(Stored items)
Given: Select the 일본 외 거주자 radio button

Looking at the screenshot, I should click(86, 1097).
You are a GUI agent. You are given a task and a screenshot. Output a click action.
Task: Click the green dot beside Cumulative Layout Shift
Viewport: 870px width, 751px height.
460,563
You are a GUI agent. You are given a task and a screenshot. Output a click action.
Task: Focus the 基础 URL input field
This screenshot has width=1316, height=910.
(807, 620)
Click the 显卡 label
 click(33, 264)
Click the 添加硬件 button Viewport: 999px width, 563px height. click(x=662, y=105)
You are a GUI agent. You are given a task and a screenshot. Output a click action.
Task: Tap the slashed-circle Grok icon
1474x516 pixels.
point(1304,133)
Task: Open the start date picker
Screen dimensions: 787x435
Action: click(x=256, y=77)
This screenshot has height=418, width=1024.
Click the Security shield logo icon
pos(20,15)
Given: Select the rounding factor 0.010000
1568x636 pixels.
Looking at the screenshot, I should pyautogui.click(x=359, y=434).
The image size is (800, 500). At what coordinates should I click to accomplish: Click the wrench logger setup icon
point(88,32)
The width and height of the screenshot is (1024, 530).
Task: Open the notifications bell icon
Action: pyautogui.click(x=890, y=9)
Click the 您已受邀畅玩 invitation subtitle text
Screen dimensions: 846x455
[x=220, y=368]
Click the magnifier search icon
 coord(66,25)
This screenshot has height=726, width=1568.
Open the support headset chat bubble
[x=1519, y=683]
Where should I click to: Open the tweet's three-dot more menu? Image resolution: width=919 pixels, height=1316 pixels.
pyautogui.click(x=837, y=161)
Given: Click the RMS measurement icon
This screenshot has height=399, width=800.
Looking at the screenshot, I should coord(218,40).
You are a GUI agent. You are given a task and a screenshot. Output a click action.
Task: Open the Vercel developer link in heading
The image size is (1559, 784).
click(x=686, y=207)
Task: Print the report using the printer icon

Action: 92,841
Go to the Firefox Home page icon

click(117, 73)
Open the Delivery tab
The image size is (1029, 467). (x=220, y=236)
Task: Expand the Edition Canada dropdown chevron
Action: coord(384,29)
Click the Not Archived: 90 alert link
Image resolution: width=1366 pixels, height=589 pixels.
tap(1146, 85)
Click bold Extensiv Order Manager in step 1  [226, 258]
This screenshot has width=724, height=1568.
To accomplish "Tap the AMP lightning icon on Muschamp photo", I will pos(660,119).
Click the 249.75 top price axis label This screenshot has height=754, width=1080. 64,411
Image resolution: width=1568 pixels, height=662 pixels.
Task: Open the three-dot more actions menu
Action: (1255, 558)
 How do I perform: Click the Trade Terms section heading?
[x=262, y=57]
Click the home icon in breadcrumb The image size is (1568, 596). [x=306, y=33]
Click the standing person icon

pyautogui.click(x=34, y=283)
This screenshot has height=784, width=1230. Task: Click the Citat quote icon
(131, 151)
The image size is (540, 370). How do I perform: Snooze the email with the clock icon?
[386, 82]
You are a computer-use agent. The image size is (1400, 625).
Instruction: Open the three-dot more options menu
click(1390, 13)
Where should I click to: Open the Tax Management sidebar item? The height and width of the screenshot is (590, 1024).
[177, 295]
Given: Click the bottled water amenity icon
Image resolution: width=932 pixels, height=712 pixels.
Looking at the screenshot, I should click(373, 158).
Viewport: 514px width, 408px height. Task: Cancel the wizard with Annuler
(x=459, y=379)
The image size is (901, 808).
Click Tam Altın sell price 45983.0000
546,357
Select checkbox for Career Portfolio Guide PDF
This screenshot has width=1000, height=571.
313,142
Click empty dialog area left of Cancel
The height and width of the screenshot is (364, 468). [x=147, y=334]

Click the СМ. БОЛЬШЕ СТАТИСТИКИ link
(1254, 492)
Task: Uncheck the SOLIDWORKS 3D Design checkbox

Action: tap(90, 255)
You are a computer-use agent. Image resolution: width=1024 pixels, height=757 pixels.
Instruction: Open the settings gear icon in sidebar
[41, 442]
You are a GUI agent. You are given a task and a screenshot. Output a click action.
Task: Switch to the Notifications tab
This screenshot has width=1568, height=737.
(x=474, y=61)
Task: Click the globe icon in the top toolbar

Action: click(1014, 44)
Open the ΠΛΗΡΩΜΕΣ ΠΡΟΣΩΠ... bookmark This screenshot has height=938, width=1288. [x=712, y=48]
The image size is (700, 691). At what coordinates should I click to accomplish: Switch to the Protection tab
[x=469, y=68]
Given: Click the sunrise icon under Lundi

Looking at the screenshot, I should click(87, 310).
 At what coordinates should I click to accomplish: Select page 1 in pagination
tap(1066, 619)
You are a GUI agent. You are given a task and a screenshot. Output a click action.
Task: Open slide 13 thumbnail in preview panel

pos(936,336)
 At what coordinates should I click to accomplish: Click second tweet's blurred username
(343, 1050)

* Aim of the exercise: Your task is to restate every record word for word.

* Answer section:
Given: Select the 일본 외 거주자 radio button

Looking at the screenshot, I should click(86, 1097).
You are a GUI agent. You are given a task and a screenshot. Output a click action.
Task: Click the green dot beside Cumulative Layout Shift
Viewport: 870px width, 751px height.
460,563
You are a GUI agent. You are given a task and a screenshot. Output a click action.
Task: Focus the 基础 URL input field
This screenshot has width=1316, height=910.
(807, 620)
Click the 显卡 label
 click(33, 264)
Click the 添加硬件 button Viewport: 999px width, 563px height. click(x=662, y=105)
You are a GUI agent. You are given a task and a screenshot. Output a click action.
Task: Tap the slashed-circle Grok icon
1474x516 pixels.
point(1304,133)
Task: Open the start date picker
Screen dimensions: 787x435
Action: click(x=256, y=77)
This screenshot has height=418, width=1024.
Click the Security shield logo icon
pos(20,15)
Given: Select the rounding factor 0.010000
1568x636 pixels.
Looking at the screenshot, I should pyautogui.click(x=359, y=434).
The image size is (800, 500). At what coordinates should I click to accomplish: Click the wrench logger setup icon
point(88,32)
The width and height of the screenshot is (1024, 530).
Task: Open the notifications bell icon
Action: pyautogui.click(x=890, y=9)
Click the 您已受邀畅玩 invitation subtitle text
Screen dimensions: 846x455
[x=220, y=368]
Click the magnifier search icon
 coord(66,25)
This screenshot has height=726, width=1568.
Open the support headset chat bubble
[x=1519, y=683]
Where should I click to: Open the tweet's three-dot more menu? Image resolution: width=919 pixels, height=1316 pixels.
pyautogui.click(x=837, y=161)
Given: Click the RMS measurement icon
This screenshot has height=399, width=800.
Looking at the screenshot, I should coord(218,40).
You are a GUI agent. You are given a task and a screenshot. Output a click action.
Task: Open the Vercel developer link in heading
The image size is (1559, 784).
click(x=686, y=207)
Task: Print the report using the printer icon

Action: 92,841
Go to the Firefox Home page icon

click(117, 73)
Open the Delivery tab
The image size is (1029, 467). (x=220, y=236)
Task: Expand the Edition Canada dropdown chevron
Action: coord(384,29)
Click the Not Archived: 90 alert link
Image resolution: width=1366 pixels, height=589 pixels.
tap(1146, 85)
Click bold Extensiv Order Manager in step 1  [226, 258]
This screenshot has width=724, height=1568.
To accomplish "Tap the AMP lightning icon on Muschamp photo", I will pos(660,119).
Click the 249.75 top price axis label This screenshot has height=754, width=1080. 64,411
Image resolution: width=1568 pixels, height=662 pixels.
Task: Open the three-dot more actions menu
Action: (1255, 558)
 How do I perform: Click the Trade Terms section heading?
[x=262, y=57]
Click the home icon in breadcrumb The image size is (1568, 596). [x=306, y=33]
Click the standing person icon

pyautogui.click(x=34, y=283)
This screenshot has height=784, width=1230. Task: Click the Citat quote icon
(131, 151)
The image size is (540, 370). How do I perform: Snooze the email with the clock icon?
[386, 82]
You are a computer-use agent. The image size is (1400, 625).
Instruction: Open the three-dot more options menu
click(1390, 13)
Where should I click to: Open the Tax Management sidebar item? The height and width of the screenshot is (590, 1024).
[177, 295]
Given: Click the bottled water amenity icon
Image resolution: width=932 pixels, height=712 pixels.
Looking at the screenshot, I should click(373, 158).
Viewport: 514px width, 408px height. Task: Cancel the wizard with Annuler
(x=459, y=379)
The image size is (901, 808).
Click Tam Altın sell price 45983.0000
546,357
Select checkbox for Career Portfolio Guide PDF
This screenshot has width=1000, height=571.
313,142
Click empty dialog area left of Cancel
The height and width of the screenshot is (364, 468). [x=147, y=334]

Click the СМ. БОЛЬШЕ СТАТИСТИКИ link
(1254, 492)
Task: Uncheck the SOLIDWORKS 3D Design checkbox

Action: tap(90, 255)
You are a computer-use agent. Image resolution: width=1024 pixels, height=757 pixels.
Instruction: Open the settings gear icon in sidebar
[41, 442]
You are a GUI agent. You are given a task and a screenshot. Output a click action.
Task: Switch to the Notifications tab
This screenshot has width=1568, height=737.
(x=474, y=61)
Task: Click the globe icon in the top toolbar

Action: click(1014, 44)
Open the ΠΛΗΡΩΜΕΣ ΠΡΟΣΩΠ... bookmark This screenshot has height=938, width=1288. [x=712, y=48]
The image size is (700, 691). At what coordinates should I click to accomplish: Switch to the Protection tab
[x=469, y=68]
Given: Click the sunrise icon under Lundi

Looking at the screenshot, I should click(87, 310).
 At what coordinates should I click to accomplish: Select page 1 in pagination
tap(1066, 619)
You are a GUI agent. You are given a task and a screenshot. Output a click action.
Task: Open slide 13 thumbnail in preview panel

pos(936,336)
 At what coordinates should I click to accomplish: Click second tweet's blurred username
(343, 1050)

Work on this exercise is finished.